Right-click to bring up the System Menu. Search downward until you find Settings. You’ll want to spend a lot of time in the Settings menu. You can change almost everything about how your system looks or operates from this menu.

Choose: Settings->Conky->Edit .conkyrc

This brings up the configuration file for Conky. Once you get used to editing these configuration files, you can turn your system into almost anything you want.

.conkyrc comes up in a text editor. We made three changes to the Conky configuration: 1) We changed the xtfont to Droid Sans, 2) We changed size=12, and 3) changed default_color to ffffff’. We weren’t sure Conky would accept color codes in hex, but it appears to work. The lines we changed look like this:

xtfont Droid Sans:size=12

default_color ffffff

Save your changes, and finally, you can read the Conky display. We think it’s pretty cool…and useful.

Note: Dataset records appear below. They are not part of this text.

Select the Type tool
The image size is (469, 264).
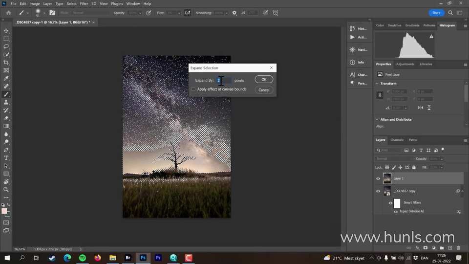[x=6, y=158]
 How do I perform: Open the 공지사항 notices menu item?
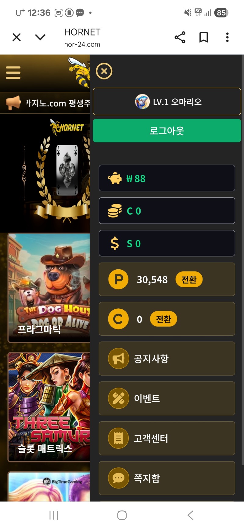click(167, 359)
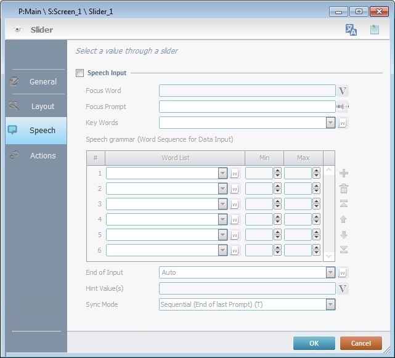Click the word icon beside Key Words
This screenshot has height=358, width=395.
click(343, 123)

Note: We like the Droid fonts. I can’t remember whether the system comes with them loaded or RoboFrog loaded them. If they aren’t loaded on your system: $ sudo¬†aptitude install droid-fonts.

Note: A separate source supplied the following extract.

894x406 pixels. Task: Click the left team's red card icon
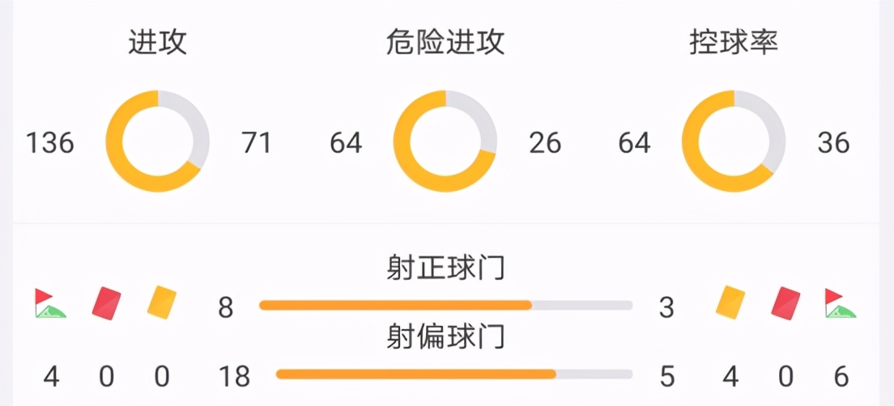tap(106, 302)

Okay, so how about the background? Even easier. Bring up the Settings menu; go to Choose Wallpaper…and you’ll find a few really ugly wallpapers. Maybe it wasn’t as easy as I implied. Not a big problem, though. Find some wallpapers that you like, maybe you already have some favorites or download some from the Internet. Here’s the important part: AS ROOT (sudo cp …), copy them to /home/<username>/images/wallpapers/shared. Once they’re copied to this folder, you can go back to Settings->Choose Wallpaper, select the one you want, apply, close, and you have a new background. Now things are getting much better. Most of the ugly is gone.

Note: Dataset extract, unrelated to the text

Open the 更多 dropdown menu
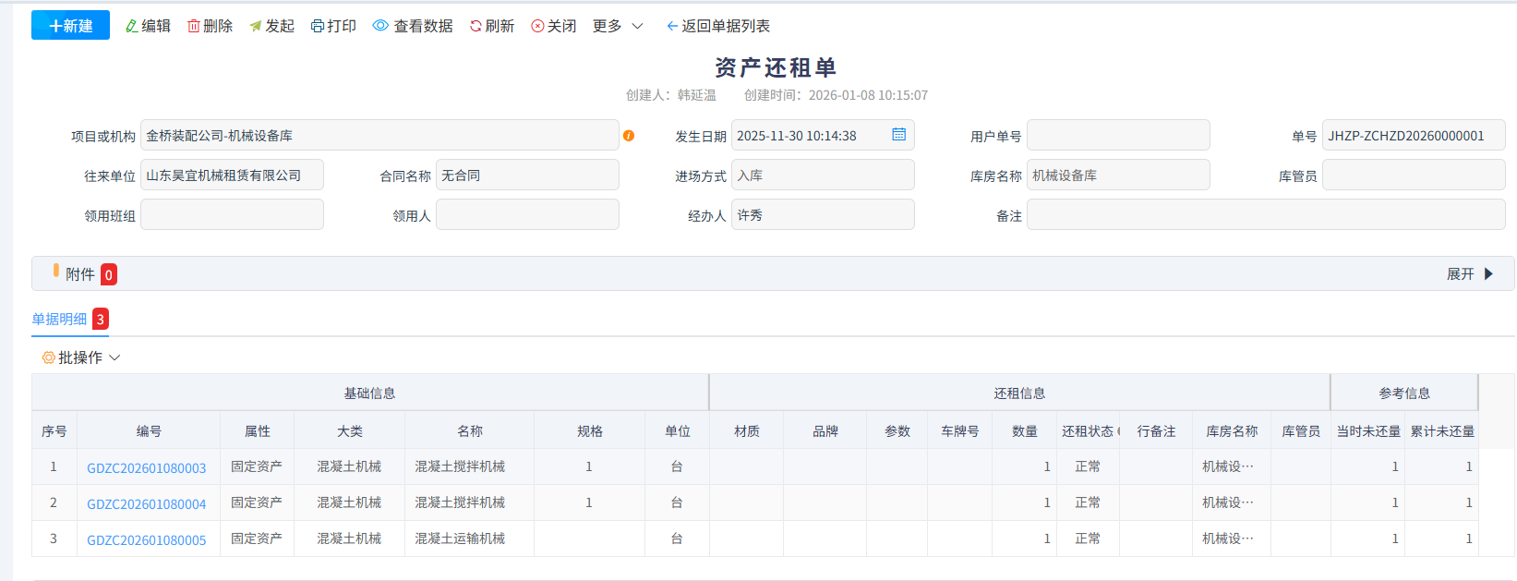The image size is (1517, 581). [617, 26]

I don’t get all the grayed-out text. We simply can’t read it, especially on a gray background. Here’s the last change we made for our initial setup. Let’s make the clock and workspace numbers so we can read them.

Settings->tint2->edit config file

In this configuration file, we made the following changes:

taskbar_name_font = Droid Sans 12

taskbar_name_active_font_color = #ffffff 100

time1_format = %H:%M

time1_font = Droid Sans Mono 12

clock_font_color = #ffffff 100


Settings->tint2->Restart tint2

That’s it! Now, you have an attractive, efficient, elegant user interface, a large selection of up-to-date applications, and a very stable system. Very cool!

Appeal to Reason

Let me make a plea for Linux developers everywhere. These folk put a lot of time, blood, sweat, and tears into creating amazing, free (as in freedom…and beer) OS’s and software that enrich our lives. At The Robotic Frog, we’ve looked for the “right” Linux for a long time. We like Xubuntu, but we LOVE CrunchBang 11. We’re so convinced that CrunchBang is what we’ve been looking for, that yesterday, we sent them a donation. It won’t be the last. Some developers are paid for the work they share with us. Most aren’t. They do it and make their work available to us for the joy of doing it. That doesn’t pay for the servers, the rent, or feed their families, though. Time is ultimately the only currency we have. Let’s help these folk keep doing what they love so they can keep providing us with stuff WE love. If you have a Linux distribution…if you have embraced a distribution that you intend to use for more than a few days…consider sending them a donation…even if it’s just $1 (US or equivalent). We tried more Linux distributions in the past 9 months than in the entire time we’ve used Linux. If we had sent $1 (US) to every distribution we tried, it would be less than $30 (US). As I sit here thinking about it…that’s not much. I could…and will in the future…gladly pay $1 (US) just for the privilege of being able to try a new Linux distribution. Please consider donating to your favorite Linux distribution. You know what the alternative is if there were no Linux.